Ou seja, tem muita gente sendo empurrada a escolher as piores opções para o seu trajeto. São piores opções individuais e para a cidade. De forma alguma estou querendo idealizar um Recife, como está construído, sem ônibus e com todo mundo usando as outras opções. O Recife e região metropolitana precisam dos ônibus. Mas certamente, a falta de opções, num cenário com menos de 30% dos ônibus circulando durante a greve, se traduz em paradas lotadas, ônibus lotados, desconforto, insegurança, ineficiência. Se pelo menos boa parte das pessoas tivessem outras opções, o impacto da greve na vida da outra parte de usuários que realmente precisaria do ônibus e somente dele seria bem menos dolorosa. O efeito da greve na vida dos usuários seria menor e o resultado desejado pelos empregados - diminuir o lucro dos empregadores para alcançar os objetivos da paralização, tendo assim força na negociação salarial -, seria alcançado.

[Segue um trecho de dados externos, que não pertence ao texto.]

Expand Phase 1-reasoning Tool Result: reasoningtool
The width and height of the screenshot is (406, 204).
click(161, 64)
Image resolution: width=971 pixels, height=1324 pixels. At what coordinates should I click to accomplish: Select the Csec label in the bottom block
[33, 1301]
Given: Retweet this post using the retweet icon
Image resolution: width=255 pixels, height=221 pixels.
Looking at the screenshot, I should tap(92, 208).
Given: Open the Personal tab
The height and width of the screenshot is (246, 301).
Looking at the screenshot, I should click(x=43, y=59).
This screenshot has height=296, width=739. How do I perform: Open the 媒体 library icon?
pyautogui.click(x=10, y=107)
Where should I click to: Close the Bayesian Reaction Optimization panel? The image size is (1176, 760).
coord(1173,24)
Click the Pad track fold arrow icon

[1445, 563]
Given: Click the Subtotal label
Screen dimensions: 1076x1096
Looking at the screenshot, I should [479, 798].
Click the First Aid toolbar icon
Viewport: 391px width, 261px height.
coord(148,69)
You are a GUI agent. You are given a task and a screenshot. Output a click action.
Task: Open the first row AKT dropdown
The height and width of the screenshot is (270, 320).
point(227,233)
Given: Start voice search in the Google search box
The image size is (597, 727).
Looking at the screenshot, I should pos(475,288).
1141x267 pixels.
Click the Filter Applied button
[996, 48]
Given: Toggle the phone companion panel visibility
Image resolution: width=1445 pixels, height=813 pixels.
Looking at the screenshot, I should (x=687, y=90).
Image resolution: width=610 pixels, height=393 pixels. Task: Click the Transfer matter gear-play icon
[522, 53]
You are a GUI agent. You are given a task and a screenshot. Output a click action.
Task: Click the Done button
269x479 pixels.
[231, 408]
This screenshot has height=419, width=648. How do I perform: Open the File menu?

No caso dos ônibus ainda, além da questão estrutural, motoristas e cobradores, que trabalham horas num ambiente completamente inóspito, estão pedindo algo muito claro, a gente vê a demanda deles. No outro pólo da questão, temos as empresas de ônibus, fornecendo um serviço público sem transparência. Não sabemos quanto ganham ou quanto gastam, pois a caixa preta das empresas de ônibus permanece lacrada. Amigos mais inteirados da situação, me corrijam, mas nem financeiramente Governo do Estado e Prefeitura estimulam o uso do ônibus na RMR. Há algumas gratuidades específicas, como para estudantes de escola pública do Recife, porém a passagem inteira, a meia de estudante e a meia de idoso são todas pagas pelo usuário. Ou seja, a inteira é calculada já se pagando os descontos dessas outras meias tarifas. Nenhum ente público paga 1 centavo para estimular o uso do ônibus em detrimento do automóvel e da moto, por exemplo.

Então, nesta greve, cogite ter um pouco de solidariedade com motoristas e cobradores, que estão jogados no meio desse campo de batalha, ganhando pouco, em péssimas condições de trabalho e, lembre-se, você poderia estar usando outro modal se tivesse opções. Quem te tirou estas opções não foi nem o motorista nem o cobrador.